Le 29 juin 2026, le Parlement a définitivement adopté la proposition de loi visant à réduire l'impact environnemental de l'industrie textile. Ce texte entend répondre au développement de la « fast fashion » et, plus particulièrement, de la « mode ultra-express », caractérisée par un renouvellement très rapide des collections et la mise sur le marché d'un volume élevé de nouveaux produits.
En France, en l’espace d’une décennie, le nombre de vêtements vendus annuellement a progressé d’un milliard, et atteint désormais 3,3 milliards de produits, soit plus de 48 par habitant. À l'échelle mondiale, plus de 100 milliards de vêtements sont commercialisés chaque année. Cette hausse des volumes s'accompagne d'un coût environnemental important, l'industrie textile représentant environ 10 % des émissions mondiales de gaz à effet de serre.

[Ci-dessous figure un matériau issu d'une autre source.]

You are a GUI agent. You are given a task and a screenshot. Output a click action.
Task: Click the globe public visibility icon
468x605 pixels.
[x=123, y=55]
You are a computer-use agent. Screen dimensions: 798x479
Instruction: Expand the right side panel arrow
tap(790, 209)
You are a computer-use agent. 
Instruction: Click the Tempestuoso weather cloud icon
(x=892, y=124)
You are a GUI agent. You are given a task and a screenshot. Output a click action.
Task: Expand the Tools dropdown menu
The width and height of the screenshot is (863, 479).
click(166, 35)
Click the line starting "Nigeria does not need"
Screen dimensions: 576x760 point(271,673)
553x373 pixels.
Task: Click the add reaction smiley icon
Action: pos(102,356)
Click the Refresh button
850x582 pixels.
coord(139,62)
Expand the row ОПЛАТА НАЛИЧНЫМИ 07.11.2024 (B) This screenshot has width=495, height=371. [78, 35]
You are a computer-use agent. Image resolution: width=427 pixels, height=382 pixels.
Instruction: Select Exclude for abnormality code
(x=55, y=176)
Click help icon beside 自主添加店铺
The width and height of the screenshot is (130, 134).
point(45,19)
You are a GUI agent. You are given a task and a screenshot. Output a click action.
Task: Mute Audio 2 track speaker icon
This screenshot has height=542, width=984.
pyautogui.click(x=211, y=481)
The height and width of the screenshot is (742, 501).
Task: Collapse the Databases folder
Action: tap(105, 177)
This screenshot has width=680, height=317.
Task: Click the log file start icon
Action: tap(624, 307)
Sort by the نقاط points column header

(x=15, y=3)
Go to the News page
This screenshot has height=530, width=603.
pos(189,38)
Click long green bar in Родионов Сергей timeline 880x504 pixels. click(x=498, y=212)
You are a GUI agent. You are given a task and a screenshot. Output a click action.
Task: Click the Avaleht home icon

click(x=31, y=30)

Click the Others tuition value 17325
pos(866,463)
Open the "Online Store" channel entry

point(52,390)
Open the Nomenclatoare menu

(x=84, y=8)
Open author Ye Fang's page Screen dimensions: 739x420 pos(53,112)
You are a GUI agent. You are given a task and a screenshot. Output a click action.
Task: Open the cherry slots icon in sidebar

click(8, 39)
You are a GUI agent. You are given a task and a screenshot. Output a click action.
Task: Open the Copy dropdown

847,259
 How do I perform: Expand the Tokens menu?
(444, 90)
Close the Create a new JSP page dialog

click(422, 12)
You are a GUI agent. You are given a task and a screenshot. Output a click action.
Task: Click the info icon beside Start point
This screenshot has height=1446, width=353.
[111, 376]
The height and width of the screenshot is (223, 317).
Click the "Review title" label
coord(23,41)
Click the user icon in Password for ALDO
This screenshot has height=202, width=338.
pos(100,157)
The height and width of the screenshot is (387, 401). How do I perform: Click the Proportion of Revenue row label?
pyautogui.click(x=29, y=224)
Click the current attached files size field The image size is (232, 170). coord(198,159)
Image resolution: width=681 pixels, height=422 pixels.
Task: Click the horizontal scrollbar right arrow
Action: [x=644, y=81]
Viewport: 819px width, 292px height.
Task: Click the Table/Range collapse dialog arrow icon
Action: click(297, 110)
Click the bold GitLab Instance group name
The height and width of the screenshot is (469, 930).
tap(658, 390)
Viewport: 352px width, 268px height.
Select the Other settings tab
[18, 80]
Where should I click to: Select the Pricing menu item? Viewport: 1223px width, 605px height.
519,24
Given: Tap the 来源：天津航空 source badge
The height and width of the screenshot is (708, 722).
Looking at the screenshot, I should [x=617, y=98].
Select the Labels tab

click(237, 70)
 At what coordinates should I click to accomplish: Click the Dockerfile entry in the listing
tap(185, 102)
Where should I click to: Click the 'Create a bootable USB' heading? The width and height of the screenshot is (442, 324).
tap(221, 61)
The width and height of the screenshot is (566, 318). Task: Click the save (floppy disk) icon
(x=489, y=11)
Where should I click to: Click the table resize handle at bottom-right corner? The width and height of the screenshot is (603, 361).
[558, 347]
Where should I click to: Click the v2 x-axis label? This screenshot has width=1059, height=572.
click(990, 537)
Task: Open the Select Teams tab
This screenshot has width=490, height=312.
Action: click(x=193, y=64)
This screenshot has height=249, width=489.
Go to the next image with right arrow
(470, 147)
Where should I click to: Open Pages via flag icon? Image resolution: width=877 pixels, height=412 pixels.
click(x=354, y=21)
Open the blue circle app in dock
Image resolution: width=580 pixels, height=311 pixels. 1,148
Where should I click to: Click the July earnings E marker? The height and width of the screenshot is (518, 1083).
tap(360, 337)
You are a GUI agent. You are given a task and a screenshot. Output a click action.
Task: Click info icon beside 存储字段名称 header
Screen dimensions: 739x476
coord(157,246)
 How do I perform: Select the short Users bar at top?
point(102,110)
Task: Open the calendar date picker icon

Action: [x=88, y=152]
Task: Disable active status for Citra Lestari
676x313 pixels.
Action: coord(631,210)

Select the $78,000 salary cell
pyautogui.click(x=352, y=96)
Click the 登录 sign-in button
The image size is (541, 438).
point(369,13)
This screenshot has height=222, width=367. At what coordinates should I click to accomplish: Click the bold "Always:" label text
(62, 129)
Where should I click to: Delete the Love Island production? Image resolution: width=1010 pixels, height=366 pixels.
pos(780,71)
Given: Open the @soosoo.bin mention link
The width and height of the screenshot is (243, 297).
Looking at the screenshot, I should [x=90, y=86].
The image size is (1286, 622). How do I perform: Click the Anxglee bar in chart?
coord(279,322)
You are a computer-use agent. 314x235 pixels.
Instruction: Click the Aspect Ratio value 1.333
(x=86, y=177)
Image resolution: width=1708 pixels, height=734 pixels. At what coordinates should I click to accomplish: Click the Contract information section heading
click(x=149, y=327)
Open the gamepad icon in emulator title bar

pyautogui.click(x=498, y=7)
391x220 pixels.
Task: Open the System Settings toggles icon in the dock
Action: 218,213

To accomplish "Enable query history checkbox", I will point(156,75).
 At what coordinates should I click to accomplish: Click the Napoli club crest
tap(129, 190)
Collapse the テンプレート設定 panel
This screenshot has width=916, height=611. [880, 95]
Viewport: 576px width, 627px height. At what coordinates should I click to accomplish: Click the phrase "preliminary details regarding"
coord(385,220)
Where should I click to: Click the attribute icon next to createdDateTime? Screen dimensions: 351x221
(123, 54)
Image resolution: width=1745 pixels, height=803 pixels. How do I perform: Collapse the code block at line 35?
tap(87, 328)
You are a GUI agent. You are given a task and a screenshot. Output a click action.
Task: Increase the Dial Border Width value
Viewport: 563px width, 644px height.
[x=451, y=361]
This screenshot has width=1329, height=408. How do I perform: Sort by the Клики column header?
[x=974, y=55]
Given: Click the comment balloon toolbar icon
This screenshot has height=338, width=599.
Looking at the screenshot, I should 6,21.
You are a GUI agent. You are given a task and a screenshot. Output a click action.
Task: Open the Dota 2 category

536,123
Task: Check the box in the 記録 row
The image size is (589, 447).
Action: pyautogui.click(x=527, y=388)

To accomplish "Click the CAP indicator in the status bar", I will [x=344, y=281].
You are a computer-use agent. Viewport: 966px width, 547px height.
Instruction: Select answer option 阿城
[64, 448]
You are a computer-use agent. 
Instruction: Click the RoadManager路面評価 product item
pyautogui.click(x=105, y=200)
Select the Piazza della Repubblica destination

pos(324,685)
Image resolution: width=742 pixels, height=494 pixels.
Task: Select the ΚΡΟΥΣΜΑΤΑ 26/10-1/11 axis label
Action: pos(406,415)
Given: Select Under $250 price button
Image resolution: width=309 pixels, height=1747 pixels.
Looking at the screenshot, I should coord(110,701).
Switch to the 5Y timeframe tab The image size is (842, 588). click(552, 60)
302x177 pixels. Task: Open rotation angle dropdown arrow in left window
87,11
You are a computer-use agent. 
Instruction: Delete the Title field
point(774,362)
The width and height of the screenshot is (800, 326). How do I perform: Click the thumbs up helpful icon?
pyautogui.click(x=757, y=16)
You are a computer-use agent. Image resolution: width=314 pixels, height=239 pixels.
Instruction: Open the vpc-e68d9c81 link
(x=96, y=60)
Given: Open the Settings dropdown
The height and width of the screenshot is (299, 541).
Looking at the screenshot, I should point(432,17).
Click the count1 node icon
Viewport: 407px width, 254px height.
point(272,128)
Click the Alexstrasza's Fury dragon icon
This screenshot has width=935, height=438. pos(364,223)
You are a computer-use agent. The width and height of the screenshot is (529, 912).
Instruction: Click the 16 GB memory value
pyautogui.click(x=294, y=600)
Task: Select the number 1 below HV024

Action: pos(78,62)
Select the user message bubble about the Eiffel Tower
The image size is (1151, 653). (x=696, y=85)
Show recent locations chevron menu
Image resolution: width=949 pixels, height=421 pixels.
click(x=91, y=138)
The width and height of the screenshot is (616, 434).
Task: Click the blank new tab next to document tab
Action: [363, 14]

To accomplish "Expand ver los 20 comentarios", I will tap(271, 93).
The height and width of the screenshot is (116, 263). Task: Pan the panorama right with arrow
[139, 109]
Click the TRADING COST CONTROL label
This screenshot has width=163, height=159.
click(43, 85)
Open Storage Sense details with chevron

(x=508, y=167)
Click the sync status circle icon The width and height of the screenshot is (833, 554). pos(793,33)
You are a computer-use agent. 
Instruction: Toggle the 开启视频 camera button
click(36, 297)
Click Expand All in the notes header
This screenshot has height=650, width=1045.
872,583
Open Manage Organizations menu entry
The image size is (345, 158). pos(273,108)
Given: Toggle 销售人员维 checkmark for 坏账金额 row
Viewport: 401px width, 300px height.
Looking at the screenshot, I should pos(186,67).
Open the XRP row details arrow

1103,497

Afin de limiter l'impact de ce modèle de production et de consommation, la loi prévoit notamment :
Les plateformes de vente en ligne devront afficher, à proximité du prix des vêtements et chaussures proposés à la vente, les principales étapes de leur fabrication (tissage, teinture, confection, etc.). Les entreprises de l'ultra fast fashion ne pourront plus bénéficier de la réduction d'impôt accordée au titre des dons d'invendus aux associations.
Le Sénat a par ailleurs précisé les critères permettant d'identifier les entreprises relevant de la mode éphémère, afin de sécuriser le dispositif, et a adapté certaines dispositions applicables aux places de marché en ligne. Il a notamment inclus l’incitation à réparer ces produits.